Among the entries that follow, the required portion opens with the line containing "Task: Focus the Default Content textarea" and closes with the line containing "You are a computer-use agent. Viewport: 1079px". Give that portion again exactly, and nothing else.

—————

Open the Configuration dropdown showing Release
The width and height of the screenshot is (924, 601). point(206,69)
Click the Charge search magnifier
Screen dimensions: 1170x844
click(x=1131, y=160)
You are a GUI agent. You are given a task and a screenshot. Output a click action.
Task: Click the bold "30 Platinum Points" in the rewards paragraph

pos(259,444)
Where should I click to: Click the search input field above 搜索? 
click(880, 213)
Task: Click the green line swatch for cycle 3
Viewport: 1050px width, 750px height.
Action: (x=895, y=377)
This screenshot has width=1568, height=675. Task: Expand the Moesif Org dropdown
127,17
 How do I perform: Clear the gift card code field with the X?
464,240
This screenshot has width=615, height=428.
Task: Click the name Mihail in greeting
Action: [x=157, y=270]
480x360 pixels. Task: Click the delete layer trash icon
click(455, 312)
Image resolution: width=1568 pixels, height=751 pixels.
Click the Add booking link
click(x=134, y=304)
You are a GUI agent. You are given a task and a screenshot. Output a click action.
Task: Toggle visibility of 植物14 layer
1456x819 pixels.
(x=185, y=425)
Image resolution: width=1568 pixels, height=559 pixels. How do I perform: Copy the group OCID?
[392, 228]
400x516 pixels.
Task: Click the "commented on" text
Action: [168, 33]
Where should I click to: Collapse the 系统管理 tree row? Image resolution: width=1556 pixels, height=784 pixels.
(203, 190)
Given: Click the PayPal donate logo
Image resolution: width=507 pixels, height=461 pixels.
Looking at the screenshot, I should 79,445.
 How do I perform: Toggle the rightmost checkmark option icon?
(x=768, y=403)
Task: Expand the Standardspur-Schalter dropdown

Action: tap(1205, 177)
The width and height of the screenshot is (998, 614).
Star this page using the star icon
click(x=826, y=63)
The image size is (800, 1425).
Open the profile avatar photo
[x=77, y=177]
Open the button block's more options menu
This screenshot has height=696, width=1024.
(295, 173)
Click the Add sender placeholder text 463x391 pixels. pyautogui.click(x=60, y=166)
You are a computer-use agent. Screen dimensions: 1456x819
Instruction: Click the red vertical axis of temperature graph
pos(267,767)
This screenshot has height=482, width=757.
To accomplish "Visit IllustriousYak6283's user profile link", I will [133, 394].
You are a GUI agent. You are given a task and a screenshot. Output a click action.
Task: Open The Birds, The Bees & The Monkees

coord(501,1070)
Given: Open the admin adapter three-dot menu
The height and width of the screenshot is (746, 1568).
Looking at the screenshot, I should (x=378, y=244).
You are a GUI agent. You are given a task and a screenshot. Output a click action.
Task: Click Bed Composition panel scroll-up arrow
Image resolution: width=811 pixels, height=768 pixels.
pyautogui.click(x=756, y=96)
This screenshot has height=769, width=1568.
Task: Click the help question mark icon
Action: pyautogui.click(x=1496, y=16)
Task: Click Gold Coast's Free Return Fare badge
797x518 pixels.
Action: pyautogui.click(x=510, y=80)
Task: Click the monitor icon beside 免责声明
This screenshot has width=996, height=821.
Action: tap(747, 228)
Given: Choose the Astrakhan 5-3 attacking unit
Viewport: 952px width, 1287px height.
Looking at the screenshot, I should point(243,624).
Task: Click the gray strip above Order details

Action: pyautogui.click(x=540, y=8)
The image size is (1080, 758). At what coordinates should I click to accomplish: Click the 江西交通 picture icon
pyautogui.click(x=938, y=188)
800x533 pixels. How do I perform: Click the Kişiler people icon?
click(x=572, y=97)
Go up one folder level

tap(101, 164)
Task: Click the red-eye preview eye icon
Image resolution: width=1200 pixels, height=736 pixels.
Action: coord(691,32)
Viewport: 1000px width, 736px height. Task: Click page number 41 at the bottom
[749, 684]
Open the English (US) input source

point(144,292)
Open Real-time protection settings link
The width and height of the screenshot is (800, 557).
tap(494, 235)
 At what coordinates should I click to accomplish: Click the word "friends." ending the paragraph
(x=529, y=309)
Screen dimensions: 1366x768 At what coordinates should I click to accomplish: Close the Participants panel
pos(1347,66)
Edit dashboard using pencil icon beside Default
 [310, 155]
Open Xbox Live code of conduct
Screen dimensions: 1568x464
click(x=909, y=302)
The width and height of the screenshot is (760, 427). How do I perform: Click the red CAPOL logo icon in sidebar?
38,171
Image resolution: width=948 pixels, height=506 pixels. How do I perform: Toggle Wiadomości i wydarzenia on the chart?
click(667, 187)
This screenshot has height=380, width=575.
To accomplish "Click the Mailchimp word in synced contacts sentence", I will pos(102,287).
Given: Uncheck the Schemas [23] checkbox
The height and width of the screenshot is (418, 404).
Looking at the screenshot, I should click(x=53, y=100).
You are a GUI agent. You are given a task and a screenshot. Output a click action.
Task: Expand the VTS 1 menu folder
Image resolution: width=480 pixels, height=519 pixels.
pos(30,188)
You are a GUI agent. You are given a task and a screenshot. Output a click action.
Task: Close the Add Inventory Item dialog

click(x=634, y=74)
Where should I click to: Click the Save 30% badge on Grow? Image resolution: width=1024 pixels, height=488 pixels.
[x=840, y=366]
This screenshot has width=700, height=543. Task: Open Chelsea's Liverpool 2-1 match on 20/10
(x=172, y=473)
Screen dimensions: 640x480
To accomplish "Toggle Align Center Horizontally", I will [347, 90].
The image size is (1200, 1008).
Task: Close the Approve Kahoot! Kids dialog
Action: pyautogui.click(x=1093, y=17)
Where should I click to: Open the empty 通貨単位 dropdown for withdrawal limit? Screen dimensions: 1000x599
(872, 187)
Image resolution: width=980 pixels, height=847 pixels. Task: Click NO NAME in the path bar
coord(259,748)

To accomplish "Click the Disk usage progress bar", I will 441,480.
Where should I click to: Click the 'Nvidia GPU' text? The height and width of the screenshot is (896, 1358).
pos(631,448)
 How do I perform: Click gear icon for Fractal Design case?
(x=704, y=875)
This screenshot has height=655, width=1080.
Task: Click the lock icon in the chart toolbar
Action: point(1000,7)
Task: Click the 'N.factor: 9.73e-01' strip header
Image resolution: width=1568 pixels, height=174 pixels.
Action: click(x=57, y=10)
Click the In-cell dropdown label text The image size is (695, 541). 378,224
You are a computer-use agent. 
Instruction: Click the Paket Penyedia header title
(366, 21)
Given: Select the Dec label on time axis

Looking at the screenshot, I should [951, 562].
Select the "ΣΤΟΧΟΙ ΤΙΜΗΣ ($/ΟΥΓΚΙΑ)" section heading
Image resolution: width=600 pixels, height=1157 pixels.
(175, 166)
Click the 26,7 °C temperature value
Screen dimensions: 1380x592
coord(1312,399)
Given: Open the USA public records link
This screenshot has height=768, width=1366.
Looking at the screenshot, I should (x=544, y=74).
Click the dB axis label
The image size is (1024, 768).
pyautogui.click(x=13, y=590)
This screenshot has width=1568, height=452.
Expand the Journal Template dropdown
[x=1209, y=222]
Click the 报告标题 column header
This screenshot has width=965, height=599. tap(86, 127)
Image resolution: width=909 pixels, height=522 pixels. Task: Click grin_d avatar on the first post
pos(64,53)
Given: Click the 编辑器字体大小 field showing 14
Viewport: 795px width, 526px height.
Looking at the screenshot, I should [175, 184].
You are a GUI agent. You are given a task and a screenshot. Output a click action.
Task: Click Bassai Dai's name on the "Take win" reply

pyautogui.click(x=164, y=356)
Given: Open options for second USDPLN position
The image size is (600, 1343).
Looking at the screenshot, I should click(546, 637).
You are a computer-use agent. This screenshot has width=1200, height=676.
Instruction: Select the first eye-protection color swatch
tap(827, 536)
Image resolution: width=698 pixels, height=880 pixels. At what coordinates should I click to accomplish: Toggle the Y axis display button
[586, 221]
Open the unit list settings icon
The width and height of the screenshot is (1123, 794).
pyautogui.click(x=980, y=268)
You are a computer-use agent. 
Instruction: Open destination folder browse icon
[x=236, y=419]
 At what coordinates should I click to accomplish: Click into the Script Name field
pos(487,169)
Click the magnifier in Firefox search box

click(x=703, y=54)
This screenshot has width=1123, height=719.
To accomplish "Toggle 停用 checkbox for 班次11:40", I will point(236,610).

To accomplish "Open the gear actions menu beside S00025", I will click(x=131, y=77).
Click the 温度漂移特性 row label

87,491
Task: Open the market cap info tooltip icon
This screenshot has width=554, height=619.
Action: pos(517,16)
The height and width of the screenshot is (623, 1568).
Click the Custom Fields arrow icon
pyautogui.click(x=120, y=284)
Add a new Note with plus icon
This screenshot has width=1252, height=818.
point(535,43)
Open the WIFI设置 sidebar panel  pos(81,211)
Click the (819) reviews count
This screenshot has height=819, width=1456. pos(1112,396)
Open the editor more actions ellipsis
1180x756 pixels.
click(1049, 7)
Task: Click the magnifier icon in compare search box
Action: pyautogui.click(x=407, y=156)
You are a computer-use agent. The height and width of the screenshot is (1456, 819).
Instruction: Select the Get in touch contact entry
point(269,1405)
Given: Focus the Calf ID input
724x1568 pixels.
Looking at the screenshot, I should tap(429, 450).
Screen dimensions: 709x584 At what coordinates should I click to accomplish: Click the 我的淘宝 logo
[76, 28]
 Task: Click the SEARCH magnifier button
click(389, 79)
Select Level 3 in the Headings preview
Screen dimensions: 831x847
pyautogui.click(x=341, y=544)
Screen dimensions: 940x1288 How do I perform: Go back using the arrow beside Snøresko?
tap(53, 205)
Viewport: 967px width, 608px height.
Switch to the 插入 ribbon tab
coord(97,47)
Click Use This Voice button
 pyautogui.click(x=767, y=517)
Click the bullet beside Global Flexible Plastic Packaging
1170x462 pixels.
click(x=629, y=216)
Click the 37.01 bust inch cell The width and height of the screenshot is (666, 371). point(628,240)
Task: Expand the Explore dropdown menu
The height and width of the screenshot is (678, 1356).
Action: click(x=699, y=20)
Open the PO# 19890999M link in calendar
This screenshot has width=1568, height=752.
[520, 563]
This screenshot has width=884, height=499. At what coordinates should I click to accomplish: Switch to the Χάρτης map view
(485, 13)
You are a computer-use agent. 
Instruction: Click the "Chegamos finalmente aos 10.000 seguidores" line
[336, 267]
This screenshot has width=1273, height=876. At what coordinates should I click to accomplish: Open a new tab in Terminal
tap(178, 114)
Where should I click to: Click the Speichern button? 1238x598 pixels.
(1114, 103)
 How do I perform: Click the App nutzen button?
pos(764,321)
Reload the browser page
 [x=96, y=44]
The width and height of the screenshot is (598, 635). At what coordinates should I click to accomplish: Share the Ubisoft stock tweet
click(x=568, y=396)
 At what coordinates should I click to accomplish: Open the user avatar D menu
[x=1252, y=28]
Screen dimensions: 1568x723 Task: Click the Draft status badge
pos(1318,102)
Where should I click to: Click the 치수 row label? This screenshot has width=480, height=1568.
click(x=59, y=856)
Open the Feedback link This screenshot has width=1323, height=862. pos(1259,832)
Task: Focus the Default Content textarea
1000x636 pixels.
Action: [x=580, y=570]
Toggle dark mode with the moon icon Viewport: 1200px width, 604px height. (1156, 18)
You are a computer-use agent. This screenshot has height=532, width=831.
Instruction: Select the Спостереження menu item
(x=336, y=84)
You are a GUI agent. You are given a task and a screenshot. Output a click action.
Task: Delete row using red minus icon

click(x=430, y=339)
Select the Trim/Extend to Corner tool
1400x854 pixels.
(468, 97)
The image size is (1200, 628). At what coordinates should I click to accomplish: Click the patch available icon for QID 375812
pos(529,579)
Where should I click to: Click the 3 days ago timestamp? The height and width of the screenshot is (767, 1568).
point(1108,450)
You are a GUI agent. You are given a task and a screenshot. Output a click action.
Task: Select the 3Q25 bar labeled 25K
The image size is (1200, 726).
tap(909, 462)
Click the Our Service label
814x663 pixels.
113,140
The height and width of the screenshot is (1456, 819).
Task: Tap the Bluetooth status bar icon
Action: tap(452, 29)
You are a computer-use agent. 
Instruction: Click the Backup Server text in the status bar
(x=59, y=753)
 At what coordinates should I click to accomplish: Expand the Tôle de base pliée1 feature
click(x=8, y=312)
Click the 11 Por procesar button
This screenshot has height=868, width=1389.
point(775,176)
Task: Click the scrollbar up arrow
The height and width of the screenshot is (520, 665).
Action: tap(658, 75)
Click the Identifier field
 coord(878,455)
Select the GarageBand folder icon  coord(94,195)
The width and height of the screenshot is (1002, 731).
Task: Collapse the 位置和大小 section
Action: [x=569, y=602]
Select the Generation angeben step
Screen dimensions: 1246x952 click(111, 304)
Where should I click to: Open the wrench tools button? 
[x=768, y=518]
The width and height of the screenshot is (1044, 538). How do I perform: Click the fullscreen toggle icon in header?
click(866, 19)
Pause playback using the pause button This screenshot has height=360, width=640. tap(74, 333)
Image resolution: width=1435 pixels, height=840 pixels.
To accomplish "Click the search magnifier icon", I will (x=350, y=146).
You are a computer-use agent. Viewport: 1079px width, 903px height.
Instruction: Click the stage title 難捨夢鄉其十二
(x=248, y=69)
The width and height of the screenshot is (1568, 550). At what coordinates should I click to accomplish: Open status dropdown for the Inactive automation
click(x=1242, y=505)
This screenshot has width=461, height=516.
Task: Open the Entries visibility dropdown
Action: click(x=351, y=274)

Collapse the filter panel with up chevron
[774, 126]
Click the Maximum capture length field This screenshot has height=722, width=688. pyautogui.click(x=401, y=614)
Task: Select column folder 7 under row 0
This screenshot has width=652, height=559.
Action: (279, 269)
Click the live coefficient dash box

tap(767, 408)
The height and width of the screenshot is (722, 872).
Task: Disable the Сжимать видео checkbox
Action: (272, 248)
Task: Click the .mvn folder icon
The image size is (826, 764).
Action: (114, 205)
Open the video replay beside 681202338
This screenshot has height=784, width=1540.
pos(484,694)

—————

- FINAL ANSWER:
Task: Focus the Default Content textarea
1000x636 pixels.
Action: [x=580, y=570]
Toggle dark mode with the moon icon Viewport: 1200px width, 604px height. (1156, 18)
You are a computer-use agent. This screenshot has height=532, width=831.
Instruction: Select the Спостереження menu item
(x=336, y=84)
You are a GUI agent. You are given a task and a screenshot. Output a click action.
Task: Delete row using red minus icon

click(x=430, y=339)
Select the Trim/Extend to Corner tool
1400x854 pixels.
(468, 97)
The image size is (1200, 628). At what coordinates should I click to accomplish: Click the patch available icon for QID 375812
pos(529,579)
Where should I click to: Click the 3 days ago timestamp? The height and width of the screenshot is (767, 1568).
point(1108,450)
You are a GUI agent. You are given a task and a screenshot. Output a click action.
Task: Select the 3Q25 bar labeled 25K
The image size is (1200, 726).
tap(909, 462)
Click the Our Service label
814x663 pixels.
113,140
The height and width of the screenshot is (1456, 819).
Task: Tap the Bluetooth status bar icon
Action: tap(452, 29)
You are a computer-use agent. 
Instruction: Click the Backup Server text in the status bar
(x=59, y=753)
 At what coordinates should I click to accomplish: Expand the Tôle de base pliée1 feature
click(x=8, y=312)
Click the 11 Por procesar button
This screenshot has height=868, width=1389.
point(775,176)
Task: Click the scrollbar up arrow
The height and width of the screenshot is (520, 665).
Action: tap(658, 75)
Click the Identifier field
 coord(878,455)
Select the GarageBand folder icon  coord(94,195)
The width and height of the screenshot is (1002, 731).
Task: Collapse the 位置和大小 section
Action: [x=569, y=602]
Select the Generation angeben step
Screen dimensions: 1246x952 click(111, 304)
Where should I click to: Open the wrench tools button? 
[x=768, y=518]
The width and height of the screenshot is (1044, 538). How do I perform: Click the fullscreen toggle icon in header?
click(866, 19)
Pause playback using the pause button This screenshot has height=360, width=640. tap(74, 333)
Image resolution: width=1435 pixels, height=840 pixels.
To accomplish "Click the search magnifier icon", I will (x=350, y=146).
You are a computer-use agent. Viewport: 1079px width, 903px height.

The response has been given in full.